From the outset of Janáček’s first movement, one had—as in the preceding Haydn quartet—of life- and, in this case, perhaps death-giving potentiality in every theme, motif, and cell. ‘I was imagining,’ Janáček told Kamila Stösslová, ‘a poor woman, tormented, beaten, battered to death, as the Russian writer Tolstoy described in his Kreutzer Sonata.’ Here were a pain and longing familiar, even sublimated, from Katya Kabanova and a highly developed sense of instrumental drama. One might or might not know Tolstoy—or Katya—but it did not matter; this was enough. The players’ mastery seemed almost to extend Janáček’s soundworld further than it goes already—or perhaps it is better to think in terms of responding more deeply than ever to potentiality, for there was no question of anything failing to sound as written, as conceived. The second movement, likewise characterised by intense drama of the imagination, foresaw, so it seemed, the world of the still-later From the House of the Dead. Sharply etched, coruscating, it breathed an unquenchable spirit that prepared the way for a successor that was, if anything, still more intense and extreme in its polarities. Janáček’s warm irascibility, perhaps also irascible warmth, spoke as ever of ineffable humanity. Here was a tone poem in itself, save of course that it acquired meaning as part of a greater whole. In the final movement, a sense of tragic revisitation, like a final act bringing the drama to a head, hung over music, both as work and performance, which necessarily had some way yet to travel; until, that is, it was over, shatteringly. 
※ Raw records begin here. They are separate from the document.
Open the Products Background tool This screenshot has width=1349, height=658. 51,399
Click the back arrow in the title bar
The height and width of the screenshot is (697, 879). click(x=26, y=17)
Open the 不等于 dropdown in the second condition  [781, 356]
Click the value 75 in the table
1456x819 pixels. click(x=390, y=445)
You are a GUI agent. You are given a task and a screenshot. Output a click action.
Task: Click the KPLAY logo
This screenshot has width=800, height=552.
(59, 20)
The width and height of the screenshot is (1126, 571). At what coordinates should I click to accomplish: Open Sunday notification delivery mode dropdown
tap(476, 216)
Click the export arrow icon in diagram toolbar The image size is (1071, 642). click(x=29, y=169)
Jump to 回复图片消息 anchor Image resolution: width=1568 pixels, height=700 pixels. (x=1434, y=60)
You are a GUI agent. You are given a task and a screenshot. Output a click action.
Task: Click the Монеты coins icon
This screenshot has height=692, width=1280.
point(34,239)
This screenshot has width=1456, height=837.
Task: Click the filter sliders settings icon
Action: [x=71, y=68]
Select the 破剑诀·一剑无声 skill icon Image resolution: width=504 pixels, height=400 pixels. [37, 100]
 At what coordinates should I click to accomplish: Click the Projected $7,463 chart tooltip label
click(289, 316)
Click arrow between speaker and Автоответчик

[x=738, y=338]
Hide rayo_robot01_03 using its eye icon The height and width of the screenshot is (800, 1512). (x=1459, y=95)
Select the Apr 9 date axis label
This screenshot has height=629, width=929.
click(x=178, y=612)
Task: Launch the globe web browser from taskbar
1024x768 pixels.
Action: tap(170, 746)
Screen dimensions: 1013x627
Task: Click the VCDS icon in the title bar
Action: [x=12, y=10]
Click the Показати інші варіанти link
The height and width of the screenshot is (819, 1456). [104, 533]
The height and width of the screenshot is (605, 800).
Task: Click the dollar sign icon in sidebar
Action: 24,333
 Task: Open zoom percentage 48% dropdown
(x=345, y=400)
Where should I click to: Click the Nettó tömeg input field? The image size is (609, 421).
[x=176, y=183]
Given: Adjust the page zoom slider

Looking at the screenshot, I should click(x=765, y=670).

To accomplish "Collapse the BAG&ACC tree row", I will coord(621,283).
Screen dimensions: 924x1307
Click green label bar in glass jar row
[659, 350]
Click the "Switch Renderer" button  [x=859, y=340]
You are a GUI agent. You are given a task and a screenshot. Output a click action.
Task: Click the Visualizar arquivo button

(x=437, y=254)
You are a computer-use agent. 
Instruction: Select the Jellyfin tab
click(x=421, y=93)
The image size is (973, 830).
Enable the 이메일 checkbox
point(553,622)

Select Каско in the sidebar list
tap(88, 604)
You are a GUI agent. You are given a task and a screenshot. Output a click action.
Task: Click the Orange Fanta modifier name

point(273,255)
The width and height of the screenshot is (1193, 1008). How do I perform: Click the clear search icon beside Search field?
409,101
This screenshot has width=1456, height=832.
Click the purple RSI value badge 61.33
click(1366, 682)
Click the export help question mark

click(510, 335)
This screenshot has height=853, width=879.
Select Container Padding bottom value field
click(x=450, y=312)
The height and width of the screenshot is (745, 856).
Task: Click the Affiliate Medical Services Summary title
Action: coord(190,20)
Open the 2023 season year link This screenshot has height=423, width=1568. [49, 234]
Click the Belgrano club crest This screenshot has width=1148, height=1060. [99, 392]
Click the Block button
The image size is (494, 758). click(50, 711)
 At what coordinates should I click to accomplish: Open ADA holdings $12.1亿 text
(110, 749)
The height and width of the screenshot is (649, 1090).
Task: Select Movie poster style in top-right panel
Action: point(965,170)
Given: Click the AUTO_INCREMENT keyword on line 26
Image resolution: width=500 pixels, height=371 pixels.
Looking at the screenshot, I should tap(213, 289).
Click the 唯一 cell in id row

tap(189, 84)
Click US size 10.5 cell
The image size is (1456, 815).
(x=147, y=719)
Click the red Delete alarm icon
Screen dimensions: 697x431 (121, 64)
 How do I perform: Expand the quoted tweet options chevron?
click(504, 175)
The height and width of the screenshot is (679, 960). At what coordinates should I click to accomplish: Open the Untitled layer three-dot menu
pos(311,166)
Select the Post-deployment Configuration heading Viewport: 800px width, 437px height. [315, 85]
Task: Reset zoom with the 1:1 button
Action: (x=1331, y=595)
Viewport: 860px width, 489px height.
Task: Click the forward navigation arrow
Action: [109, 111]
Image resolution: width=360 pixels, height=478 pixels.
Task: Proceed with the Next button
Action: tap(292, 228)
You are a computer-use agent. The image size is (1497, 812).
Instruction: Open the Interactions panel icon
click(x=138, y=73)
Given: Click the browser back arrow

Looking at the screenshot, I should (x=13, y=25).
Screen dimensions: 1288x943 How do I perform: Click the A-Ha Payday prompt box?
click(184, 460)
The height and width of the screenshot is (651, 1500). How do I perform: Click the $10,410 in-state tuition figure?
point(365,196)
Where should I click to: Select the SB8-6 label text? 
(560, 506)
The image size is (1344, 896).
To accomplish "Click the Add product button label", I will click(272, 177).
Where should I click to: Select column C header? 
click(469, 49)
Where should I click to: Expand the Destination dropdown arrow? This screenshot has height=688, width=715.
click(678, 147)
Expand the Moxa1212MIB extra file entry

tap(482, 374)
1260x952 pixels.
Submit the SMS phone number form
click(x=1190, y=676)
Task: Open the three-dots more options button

Not entirely dissimilar in its still-shocking experimentalism, motivic development in Haydn’s Quartet op.20 no.4 was also relished by all concerned. The first movement introduction was set up as a set of questions and answers, which grew into something more, imbued with almost infinite energy and potential. Its strange eruptions, weirdly yet aptly prophetic of Janáček, likewise always felt dramatically necessary—and let us never forget what a drama, in the proper sense, sonata form is. When Haydn plays with our expectations, as he does here, he needs players to respond in kind; this they certainly did. The sad dignity of the second movement’s opening theme was at times more astringent in tone than I had previously heard from this quartet, but there was nothing dogmatic to that; their palette was broad, wisely drawn from, and coherent in context and expressive purpose. The ensuing variations showed, yet again, what nonsense is the claim we sometimes hear that variation form in Haydn and Mozart somehow has a lesser status than in preceding and succeeding eras. (Goodness knows where people get this idea from; presumably they copy it from one another. All they need do is read, play, or listen.) Raphaël Merlin’s cello, sensitive and commanding, proved as eloquent a principal narrator in the second variation as one could hope for; his colleagues responded as equals, invited and incited. Throughout, this was Haydn at both his most tragic and his most varied in tragic impulse, immanent in the Ebène’s intensity of conception. Rustic tone combined with post-Baroque complexity in the Allegretto alla zingarese, the concision of the first movement further intensified. Haydn’s experimental mastery in the finale, high-spirited, obstinate, helter-skelter, and above all consequent, was conveyed with equal drama and understanding. 

In some ways, Schumann’s F major Quartet sounded more Classical than Haydn—let alone Janáček. Not that it is without Romanticism, of course, but the tone of late Classicism we heard, especially in its first movement, was both appealing and apposite. There were new paths in the development, though in general a sense of subtle restraint. The second movement, another set of variations, unfolded patiently, permitted to reveal its secrets in its own time. And when it blossomed, it truly blossomed; one was rewarded—handsomely—for listening. There was a sense of Beethoven reimagined: not our Beethoven, nor perhaps Beethoven’s, but naturally Schumann’s. Beethoven and Mendelssohn haunted the scherzo, though it was certainly not to be reduced to any matter of ‘influence’. Its trio proved notably good-humoured. Schumann’s Romantic confidences and digressions form the very path of the finale; so it was in this case, a feeling somehow only heightened by a decision to stop, quickly re-tune, and resume, urgency not so much regained as redoubled. As a lovely encore, we were treated to the Quatuor Ebène’s own arrangement of the first piece from Schumann’s Bunte Blätter.